» Extrait
====

Paroles de…

mis en ligne le 25 mars 2010
Il se prénomme François. âge : 53 ans. Il habite Cestas, près de Bordeaux. C’est du genre monsieur tout l’monde.
Le 5 mars, vers 15 h 30, il va faire des courses, et, comme d’habitude, il emprunte la rocade extérieure de Bordeaux.
Deux CRS à moto le doublent et l’invitent à se ranger sur le bas-côté.
« Vous étiez en train de téléphoner, je vous ai vu avec un portable noir. »
Résultat des courses, le motard au regard d’aigle dresse contravention. Une prune de 20 euros et deux points en moins.
Jusque-là, rien que de très banal.
Jusque-là… !
Le problème, car il y a un problème, c’est que François ne téléphonait pas. Il le dit, et précise, que son portable est resté chez lui. En fait, il se grattait l’oreille et le portable noir que le flic a cru voir, c’était tout simplement… ses moustaches. Le CRS n’a rien voulu savoir, ni vérifier. Il avait vu. Point barre.
Une enquête, même sommaire, eût été à même de faire la lumière sur cette affaire du siècle. Juste un coup de fil à l’opérateur et hop, on aurait su tout de suite si, à l’heure du crime, un appel avait été passé ou reçu, et où se trouvait le portable, à Cestas ou à Bordeaux.

====

» Consigne 1
Dans l'extrait sur la contravention de François, qu'est-ce que le CRS a pris pour un portable noir ?
» Consigne 2
Poursuivez le récit sur la contravention de François à partir de la dernière phrase de l'extrait.
Le matériel fourni n'est pas nécessaire pour cet exercice.

» Données fournies
====

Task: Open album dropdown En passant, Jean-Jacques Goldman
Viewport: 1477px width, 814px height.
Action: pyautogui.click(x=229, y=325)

====

» Réponse 1
Ses moustaches.

» Réponse 2
Mais la police n’enquête pas à propos de vulgaires contraventions. Pas le temps. Pas les sous. Autre chose à faire.
Bref, pour François, une seule solution, entamer une procédure. D’où frais d’avocat, de dossier… Et tout cela pour 20 euros et deux points de moins. Et, même pas sûr que ça l’fasse. Car s’il sera aisé de prouver que son portable était chez lui et n’a passé ou reçu aucun appel, il sera impossible de prouver qu’il ne téléphonait pas avec le portable… d’un ami.
En clair, le magistrat appelé à juger cette affaire criminelle d’importance devra choisir entre la parole d’un flic et celle, toute de bonne foi, d’un citoyen lambda coupable de s’être gratté l’oreille et de porter moustaches.
Mon petit doigt me dit que pour François, ce n’est pas gagné !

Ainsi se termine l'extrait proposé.